Extending the Fraud on the Market Theory: The Second Circuit's Connection Test for SEC Rule 10b-5
Tonya Smits Rodriguez
University of Iowa College of Law
Journal of Corporation Law, Vol. 25, No. 2, 2000
The Second Circuit recently expanded the protection afforded to investors under Section 10(b) of the Securities Exchange Act of 1934 by holding that drug advertisements in technical medical journals might create Section 10(b) liability. The court concluded that such advertisements might meet the connection requirement of SEC Rule 10b-5, in light of a 1988 Supreme Court decision allowing courts to presume reliance based on a fraud on the market theory. According to this theory, because fraud affects market price on an open market, investors who rely on market price indirectly rely on fraud. The Second Circuit determined that fraud's effect on the market can also sufficiently establish the connection requirement of Section 10(b).
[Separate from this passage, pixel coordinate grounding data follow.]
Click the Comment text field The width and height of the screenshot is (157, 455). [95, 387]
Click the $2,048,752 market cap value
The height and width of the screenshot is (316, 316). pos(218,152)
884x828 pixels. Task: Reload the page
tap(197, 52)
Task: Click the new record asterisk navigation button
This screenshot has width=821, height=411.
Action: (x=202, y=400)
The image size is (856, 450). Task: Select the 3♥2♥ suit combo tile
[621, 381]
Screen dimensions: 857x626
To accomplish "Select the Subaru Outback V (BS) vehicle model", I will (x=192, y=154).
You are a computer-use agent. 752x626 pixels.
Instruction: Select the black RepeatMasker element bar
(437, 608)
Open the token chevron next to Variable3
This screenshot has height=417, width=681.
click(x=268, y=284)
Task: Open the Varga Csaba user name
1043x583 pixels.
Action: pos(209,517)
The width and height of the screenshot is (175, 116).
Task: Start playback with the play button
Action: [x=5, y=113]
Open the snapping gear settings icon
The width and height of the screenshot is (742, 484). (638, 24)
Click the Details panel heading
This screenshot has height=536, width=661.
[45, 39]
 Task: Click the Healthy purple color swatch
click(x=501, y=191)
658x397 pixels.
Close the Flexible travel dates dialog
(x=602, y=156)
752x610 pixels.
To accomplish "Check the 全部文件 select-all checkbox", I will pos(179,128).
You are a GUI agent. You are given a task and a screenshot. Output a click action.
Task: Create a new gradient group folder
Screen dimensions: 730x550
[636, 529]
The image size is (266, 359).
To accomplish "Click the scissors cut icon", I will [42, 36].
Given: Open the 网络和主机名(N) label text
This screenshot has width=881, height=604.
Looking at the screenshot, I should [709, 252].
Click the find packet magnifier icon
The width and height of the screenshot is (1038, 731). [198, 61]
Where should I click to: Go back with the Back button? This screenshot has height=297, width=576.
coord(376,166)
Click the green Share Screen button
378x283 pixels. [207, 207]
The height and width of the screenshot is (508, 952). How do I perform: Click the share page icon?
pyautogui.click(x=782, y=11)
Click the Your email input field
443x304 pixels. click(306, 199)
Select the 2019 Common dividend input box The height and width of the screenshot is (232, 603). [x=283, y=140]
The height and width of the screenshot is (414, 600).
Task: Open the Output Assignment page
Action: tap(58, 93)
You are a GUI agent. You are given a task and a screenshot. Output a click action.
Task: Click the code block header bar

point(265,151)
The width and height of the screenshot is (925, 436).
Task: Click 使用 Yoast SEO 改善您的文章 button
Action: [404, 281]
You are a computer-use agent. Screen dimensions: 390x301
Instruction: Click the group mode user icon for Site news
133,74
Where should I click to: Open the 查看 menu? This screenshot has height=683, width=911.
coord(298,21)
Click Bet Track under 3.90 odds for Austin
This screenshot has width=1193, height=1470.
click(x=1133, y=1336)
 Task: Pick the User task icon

This comment examines the Second Circuit's extension of fraud on the market and concludes that the new connection requirement does not satisfy two primary reasons for applying fraud on the market to the reliance element of Rule 10b-5. First, while fraud on the market eliminates a difficulty of proof when applied to the reliance requirement of 10b-5, the new connection requirement might actually create a difficulty of proof. Second, unlike the reliance requirement of 10b-5, the connection requirement does not pose a class certification problem. In addition, in this particular case, the broader connection requirement might frustrate drug manufacturer's attempts to communicate with the medical community in a way that furthers valid reasons for delayed disclosures. This comment concludes that while drug companies currently have several potential defenses to this problem, a broader bespeaks caution doctrine would provide the best protection.